The Royal Mint continues its series of Lunar coins that lend a unique British angle to an ancient tradition. The Lunar New Year gifting tradition brings good fortune to the recipient.
- Contains 1 oz of .9999 fine Gold.
- Housed in a protective plastic flip.
- Obverse: Effigy of Her Majesty Queen Elizabeth II, along with the face value of 100 pounds.
- Reverse: Year of the Sheep and 2015 set against a stylized background with the Chinese character for sheep.
- Sovereign coin backed by the British government.
Display your 1 oz Gold Lunar Sheep in style by adding an attractive display box to your order.
Capture the very essence of the Year of the Sheep with these prestigious Gold coins produced by the Royal Mint. Add this Brilliant Uncirculated 1 oz Gold Year of the Sheep coin to your cart today!
The Shengxiào Collection – a series of 12 Lunar coins to be struck for the United Kingdom – continues with a coin for 2015 celebrating the Year of the Sheep. Series artist Wuon-Gean Ho has created an intricately detailed design once again combining British and Chinese heritage. Finished to perfection in .9999 fine Gold, this is a must-have to continue your collection or, with an ounce of Gold, a most auspicious gift.
Wuon-Gean Ho began the Shengxiào Collection with a powerful coin for the Year of the Horse, and will go on to complete a series of 12 coins, all embodying the traditions of Chinese New Year with a contemporary British twist. This, her second design, is a wonderful way to continue your collection and it would be such a welcome gift for any important event or special person in 2015.

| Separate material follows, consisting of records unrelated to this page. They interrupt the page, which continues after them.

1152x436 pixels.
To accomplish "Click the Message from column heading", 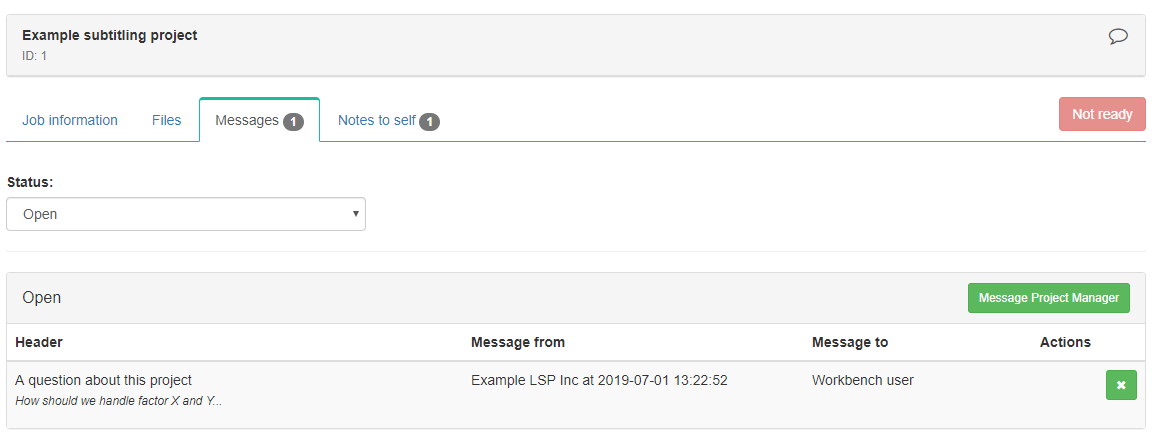I will point(518,342).
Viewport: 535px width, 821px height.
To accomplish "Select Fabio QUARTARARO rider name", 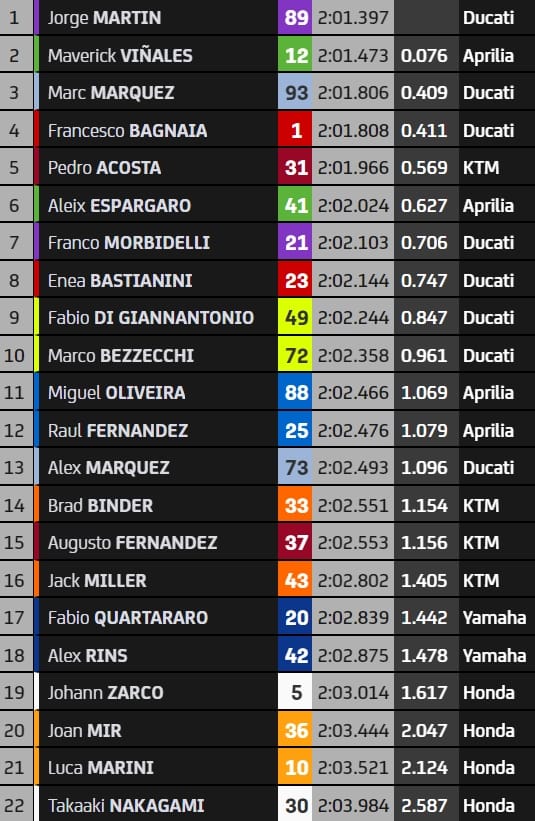I will pyautogui.click(x=128, y=618).
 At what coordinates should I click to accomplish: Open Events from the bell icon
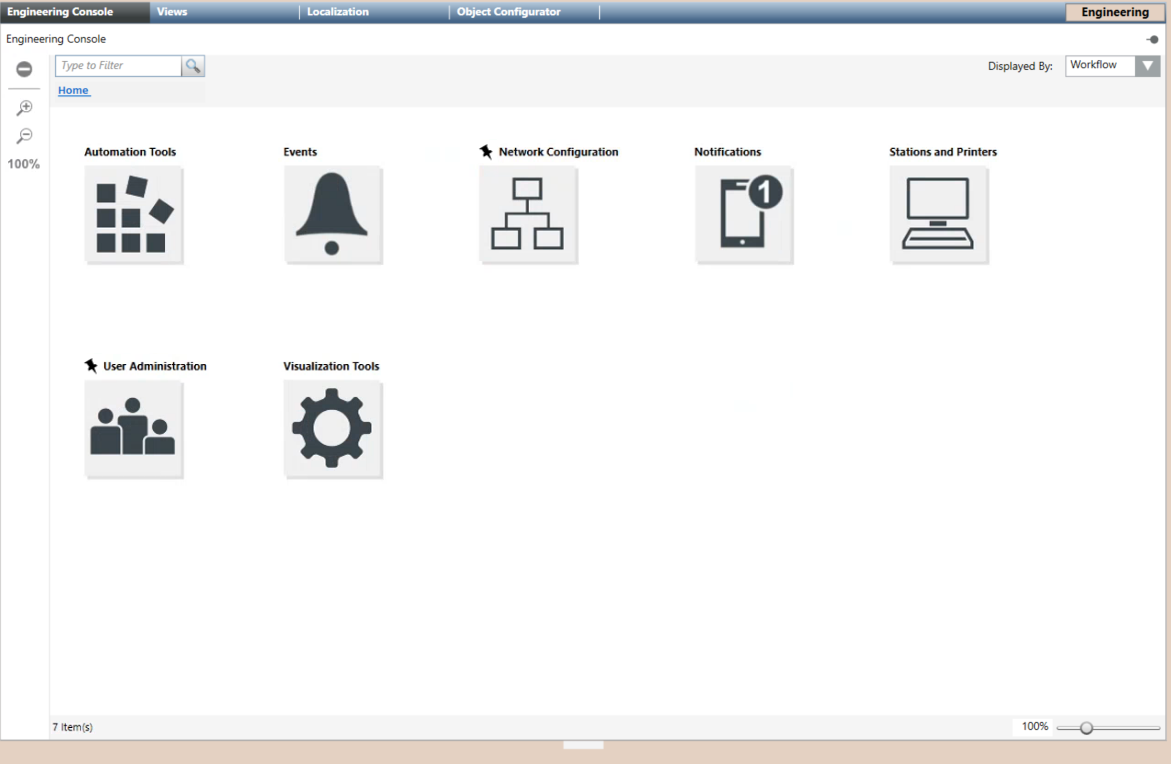[333, 213]

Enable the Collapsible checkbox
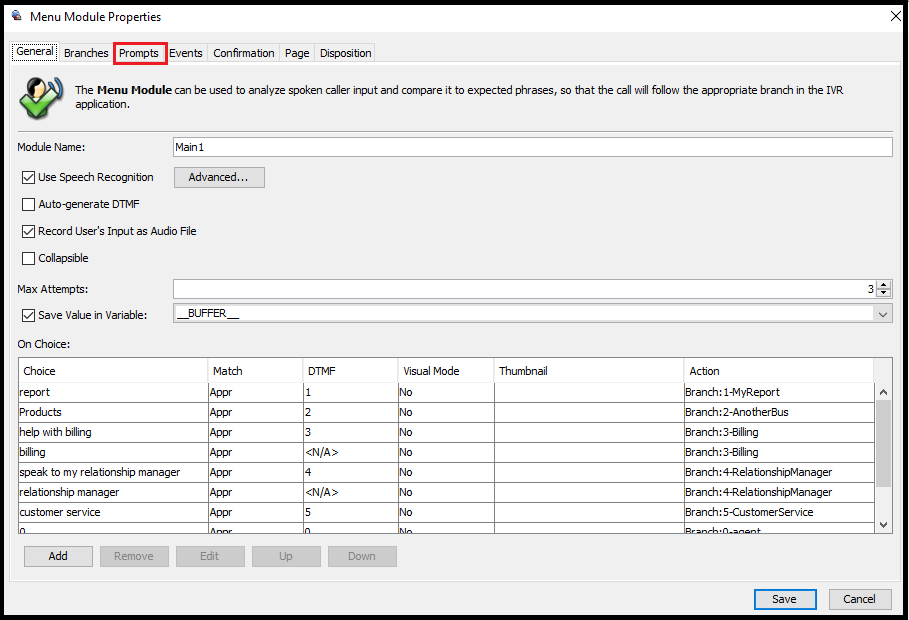pos(28,258)
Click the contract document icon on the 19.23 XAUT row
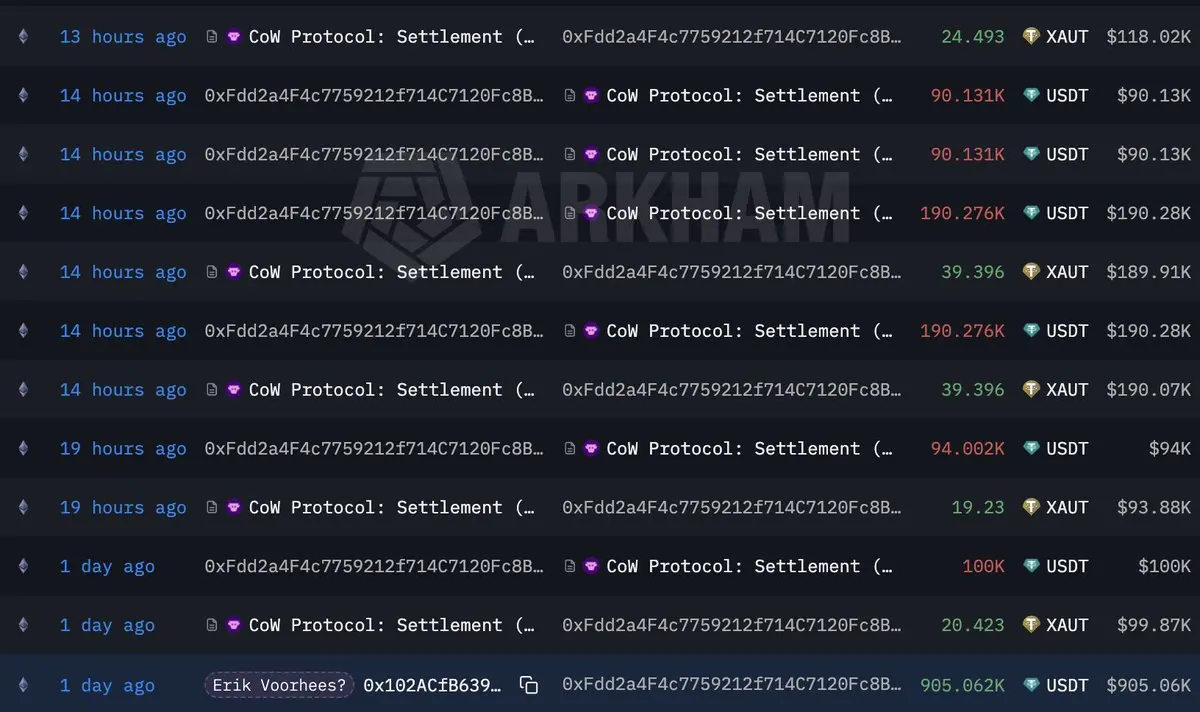Viewport: 1200px width, 712px height. [x=211, y=507]
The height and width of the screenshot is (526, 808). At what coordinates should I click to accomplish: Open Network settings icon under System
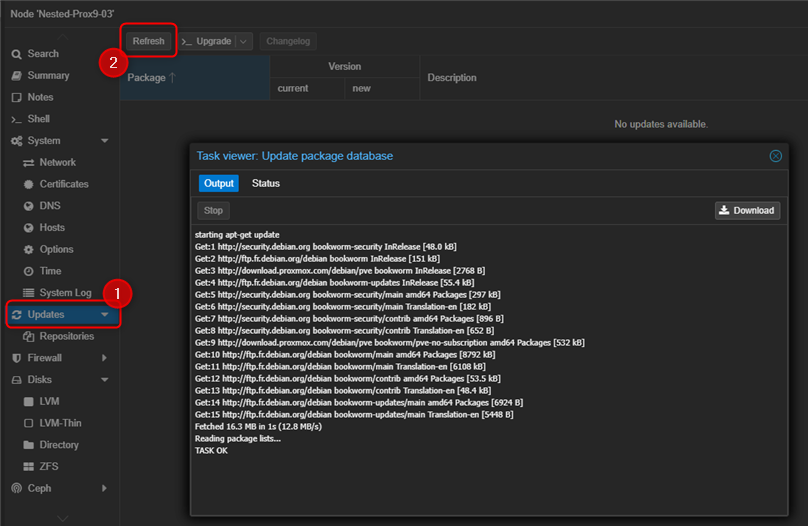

One of the oldest institutions in the world, the Royal Mint began producing coins for England, and eventually Great Britain, more than 1,100 years ago. The mint also produces and exports coins for other countries, as well as military medals, and other products for the British government. The Royal Mint has been witness to the legendary kings and queens, political upheavals, social and governmental progress, and scientific and technological breakthroughs.

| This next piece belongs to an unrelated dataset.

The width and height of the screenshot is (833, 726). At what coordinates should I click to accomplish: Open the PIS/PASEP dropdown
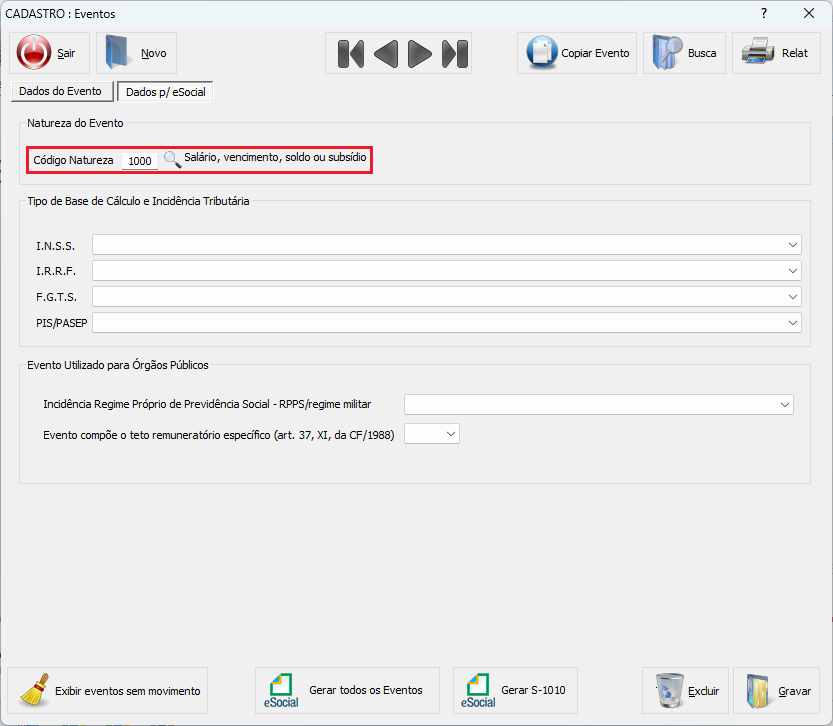tap(793, 323)
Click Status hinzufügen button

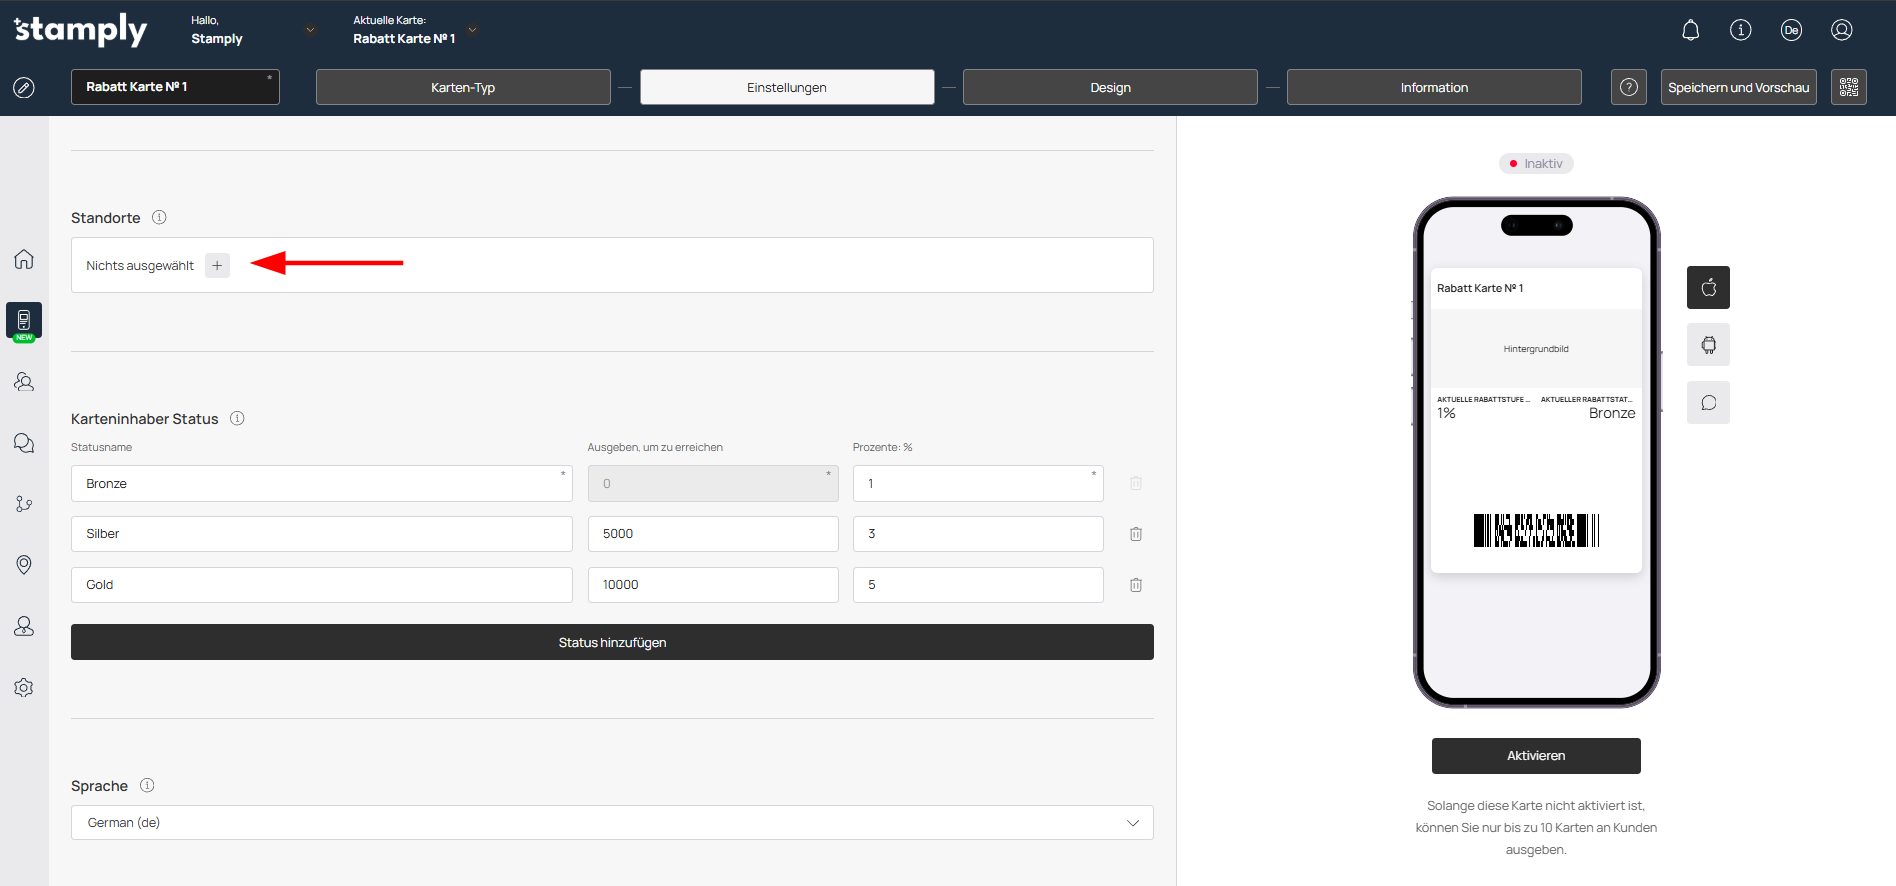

The minting of coins began in England around the end of the second century B.C. Around A.D. 650, coins were made by craftsmen called “moneyers” in London. In 886, during the reign of Alfred the Great, the London Mint was designated to be a single institution, though there were many other mints in operation around this time. In 1279 the London Mint was moved to the Tower of London where it remained for the next 500 years. Famed physicist Sir Isaac Newton was the Warden of the Mint in 1696 and as such was responsible for investigating cases of counterfeiting. Three years later he was made Master of the Mint, until his death in 1727, and was responsible for moving England from the Silver standard to the Gold standard in 1717.

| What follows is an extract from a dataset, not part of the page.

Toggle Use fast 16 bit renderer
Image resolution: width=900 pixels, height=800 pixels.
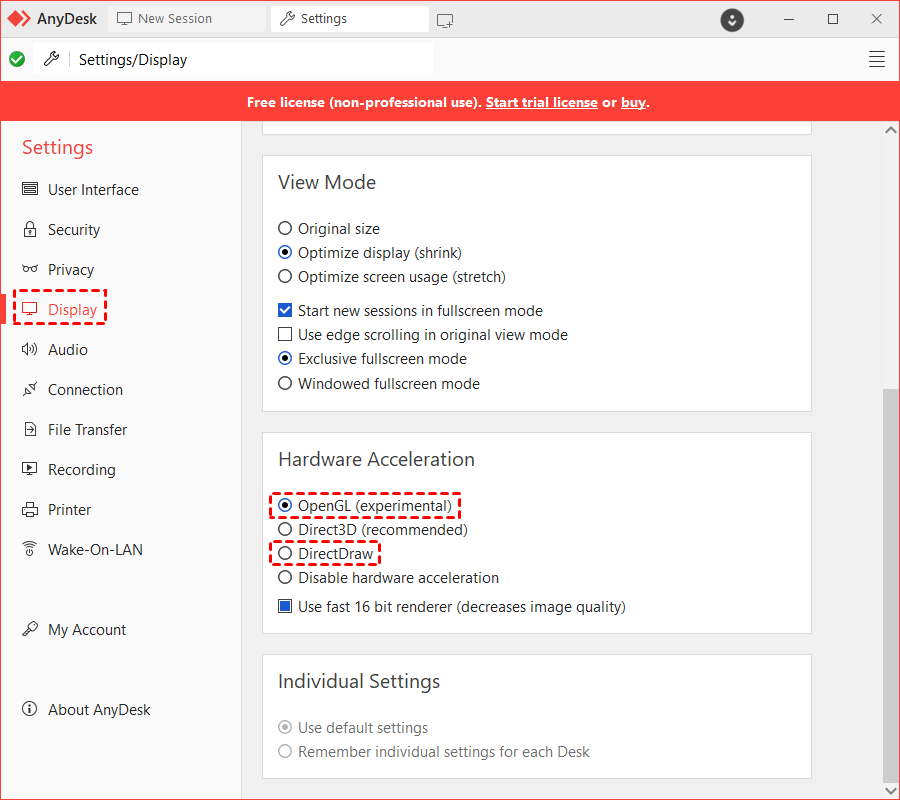[285, 606]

The Royal Mint had outgrown its home in the Tower of London so during the 18th century the rickety wooden shacks the mint occupied were rebuilt to accommodate mechanized and rolling mills and coining presses and provide more space. Soon, however, the mint outgrew this new location and in 1809, the mint moved from the Tower of London to an adjacent site in East Smithfield called Tower Hill. By 1899, the Royal Mint was striking 100 million coins a year.
In 1967 it was announced that mint would move from its location at Tower Hill to Llantrisant, Wales, following Parliament’s decision to decimalize currency and in 1968 the first coins were officially struck by Her Majesty Queen Elizabeth II at the new location in Wales. In 1986, the Royal Mint celebrated 11 centuries of continuous minting. In 2009, the Royal Mint was vested into a government-owned company to provide greater operating and commercial freedom.
One unique aspect of the Royal Mint is a procedure known as the Trial of the Pyx, dates back to 1282 and ensures newly-minted coins meet required government standards. The trials have been held once a each year since their inception and have changed very little over time. These trials are presided over by a judge with a jury of expert assayers and were held at the Palace of Westminster before they were moved to the modern-day site at the Hall of the Worshipful Company of Goldsmiths. The ceremony was so named after the boxwood chest in which coins were placed for presentation to the jury.